Find out where he works (if he does). Find out his phone number in case you ever see it or need to say “hello” to him. Find out his address, google works nicely on this. Google may also link his phone number to a website, business, church (like my POSOM preacher), etc. Find out what he drives. Take pics, just in case you see him parked near your house or wife. Find out what his other hobbies are...gym, golf, hunting or fishing?

Once I was finished collecting data, like I did in my case, then it is time to OUT him to everyone in his community and on FB. I’d start by sitting on the street after work to see if his girlfriend or wife comes home. You do realize AP’s will protect each other and many times do not tell their relationship status truthfully. Remember, cheaters lie.

If he does not suffer some consequences, he will continue preying on more married women. And yes as many mentioned above, your WW needs to figure out why she chose not to talk to you when her needs were not being met. Just because your WW confessed to you does not mean that is all that happened. Can you verify through phone records that the number of texts match what you saw on her phone. Check her phone for WhatsApp and Snspchat. Gamers can hide an EA on those games too. Good luck whatever you decide, but keep your radar on for life.

Happenedtome2 posted 2/25/2019 16:25 PM

Hi MC41. Sorry to see you here.

My wife also had a cyber affair. I caught it after about 2 months but the damage was done and it was very graphic.

You are getting good advice here. What I will add is that first and foremost you are not to blame. If there was an issue WITHIN your marriage then you are part of that but the affair was her decision. I am about 6 months out from d day and slowly starting to reconcile. The paranoia is normal. I will say that you may not have been told everything but it is entirely up to you if you wish to pursue further information. If you are comfortable moving forward with what you know then don't feel like you are doing anything wrong.

If you DO get the urge to check her phone and whatnot, then do so and don't feel bad about it. She has lost her right to that type of privacy for as long as it takes you to recover. My urge to check on her has subsided a lot (she never actually hid anything but assumed I'd never check her phone).
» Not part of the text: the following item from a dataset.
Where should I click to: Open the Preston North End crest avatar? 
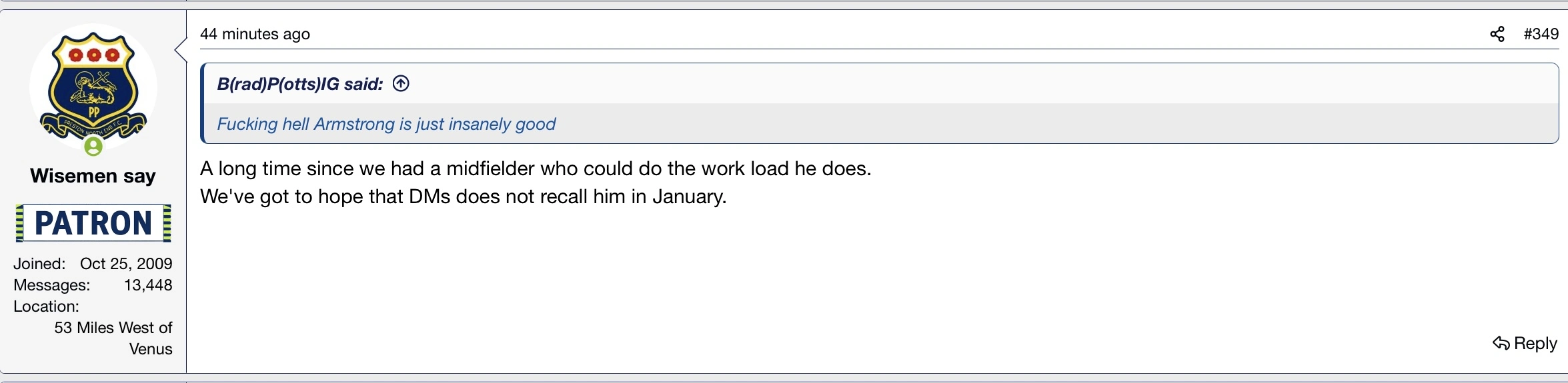click(93, 85)
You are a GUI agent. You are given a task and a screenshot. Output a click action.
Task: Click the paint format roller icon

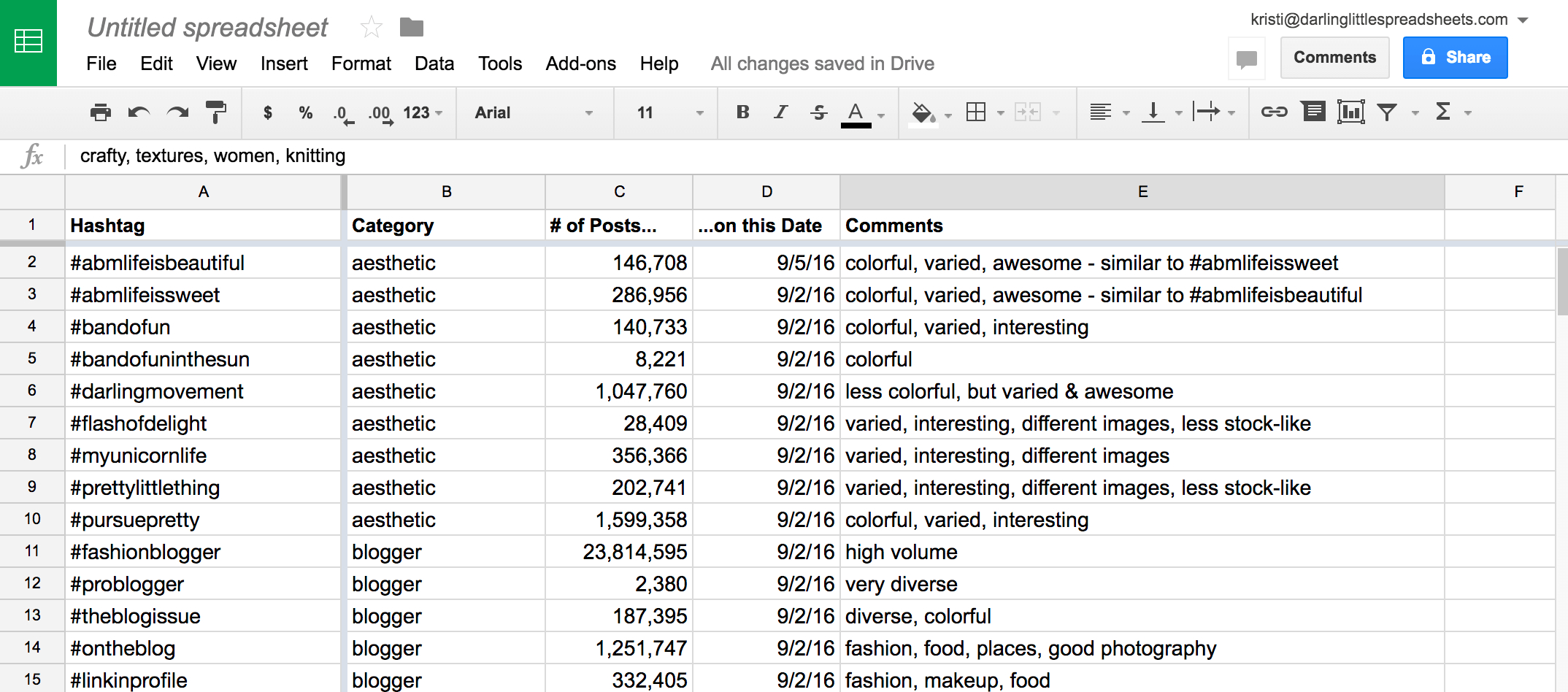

The fact that your wife came clean on her own says a lot but I would absolutely want to know what was in her NC message to POSOM. Make sure there wasn't any kind of wishy washy goodbye. As was also stated above, he'll likely try to reach out to her regardless of what she said to him.

I hope you keep posting and hope we all can help with your recovery.

[This message edited by Happenedtome2 at 7:41 PM, February 25th (Monday)]

TimSC posted 2/26/2019 11:25 AM

Don't be so set on not checking up on her coms and FB.

It could help your paranoia to know for sure that she is done with that guy.